Analysis: It's time for Sharks, Wilson to make a big move again

Analysis: It's time for Sharks, Wilson to make a big move again

Nashville general manager David Poile has made some blockbuster trades in recent years. He acquired a number one center in Ryan Johansen from Columbus midway through the 2015-16 season, sending highly regarded young prospect Seth Jones to the Blue Jackets, and last summer dealt captain Shea Weber to Montreal for P.K. Subban in a move that shocked the hockey world.

The high-risk decisions are paying off. Nashville has advanced to its first Western Conference Final, while playing all season in front of a raucous, capacity crowd in the Music City.

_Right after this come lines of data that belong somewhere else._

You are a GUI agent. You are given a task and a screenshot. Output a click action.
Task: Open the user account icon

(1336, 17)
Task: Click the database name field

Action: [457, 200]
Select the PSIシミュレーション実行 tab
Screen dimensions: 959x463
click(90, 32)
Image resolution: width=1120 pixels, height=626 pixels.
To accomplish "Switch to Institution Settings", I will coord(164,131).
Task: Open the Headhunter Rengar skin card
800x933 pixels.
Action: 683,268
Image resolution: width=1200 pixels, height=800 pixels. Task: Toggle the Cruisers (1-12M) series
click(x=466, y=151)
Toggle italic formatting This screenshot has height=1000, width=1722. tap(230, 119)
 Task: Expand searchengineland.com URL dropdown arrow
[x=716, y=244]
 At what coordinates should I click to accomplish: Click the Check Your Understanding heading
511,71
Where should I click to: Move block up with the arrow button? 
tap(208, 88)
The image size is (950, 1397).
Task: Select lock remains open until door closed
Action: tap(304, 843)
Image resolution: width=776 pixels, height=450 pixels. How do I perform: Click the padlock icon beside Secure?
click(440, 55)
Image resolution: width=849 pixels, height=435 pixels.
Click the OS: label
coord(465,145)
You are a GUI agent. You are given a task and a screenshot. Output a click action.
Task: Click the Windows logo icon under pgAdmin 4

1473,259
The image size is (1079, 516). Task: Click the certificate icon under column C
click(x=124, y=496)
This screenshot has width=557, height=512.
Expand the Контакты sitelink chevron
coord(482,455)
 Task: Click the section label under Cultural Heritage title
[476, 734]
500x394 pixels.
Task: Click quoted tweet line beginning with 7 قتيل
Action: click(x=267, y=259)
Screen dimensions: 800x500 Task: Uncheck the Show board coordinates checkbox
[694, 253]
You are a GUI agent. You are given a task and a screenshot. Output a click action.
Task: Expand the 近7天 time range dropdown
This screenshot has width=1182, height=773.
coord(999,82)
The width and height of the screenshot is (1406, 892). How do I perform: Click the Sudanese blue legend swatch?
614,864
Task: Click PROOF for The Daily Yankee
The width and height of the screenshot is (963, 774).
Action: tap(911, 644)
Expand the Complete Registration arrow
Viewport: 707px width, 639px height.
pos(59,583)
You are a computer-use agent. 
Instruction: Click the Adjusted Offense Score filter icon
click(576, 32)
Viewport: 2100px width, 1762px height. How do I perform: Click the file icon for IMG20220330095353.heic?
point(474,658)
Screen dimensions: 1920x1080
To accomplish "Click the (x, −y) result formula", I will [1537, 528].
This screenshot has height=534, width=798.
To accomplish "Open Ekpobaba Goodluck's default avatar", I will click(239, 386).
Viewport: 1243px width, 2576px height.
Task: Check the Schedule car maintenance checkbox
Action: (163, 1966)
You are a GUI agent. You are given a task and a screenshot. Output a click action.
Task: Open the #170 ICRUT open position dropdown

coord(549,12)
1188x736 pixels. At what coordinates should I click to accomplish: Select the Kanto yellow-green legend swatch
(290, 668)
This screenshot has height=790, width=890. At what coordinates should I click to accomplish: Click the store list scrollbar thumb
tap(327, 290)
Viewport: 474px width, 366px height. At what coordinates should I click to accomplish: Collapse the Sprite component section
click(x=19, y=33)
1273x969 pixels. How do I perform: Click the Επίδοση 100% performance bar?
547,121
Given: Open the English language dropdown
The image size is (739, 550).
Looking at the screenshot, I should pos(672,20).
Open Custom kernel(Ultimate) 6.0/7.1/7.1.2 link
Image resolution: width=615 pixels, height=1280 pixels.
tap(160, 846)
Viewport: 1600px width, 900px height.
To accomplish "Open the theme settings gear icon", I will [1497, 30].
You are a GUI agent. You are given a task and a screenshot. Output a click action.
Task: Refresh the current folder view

Just like Poile, Sharks general manager Doug Wilson has never shied away from shaking up the roster to acquire top talent. His biggest move, of course, was snagging Joe Thornton from the Bruins back in 2005, but there have been plenty of other high profile attainments along the way – Dany Heatley, Dan Boyle and Brent Burns among them. Recall last summer, too, when the Sharks were reportedly making a push for Steven Stamkos before he re-signed with Tampa Bay.

This offseason is a unique one for San Jose. The two best players in franchise history, Joe Thornton and Patrick Marleau, are pending unrestricted free agents that may or may not return. There is offseason flexibility that the Sharks have rarely enjoyed during Wilson’s tenure.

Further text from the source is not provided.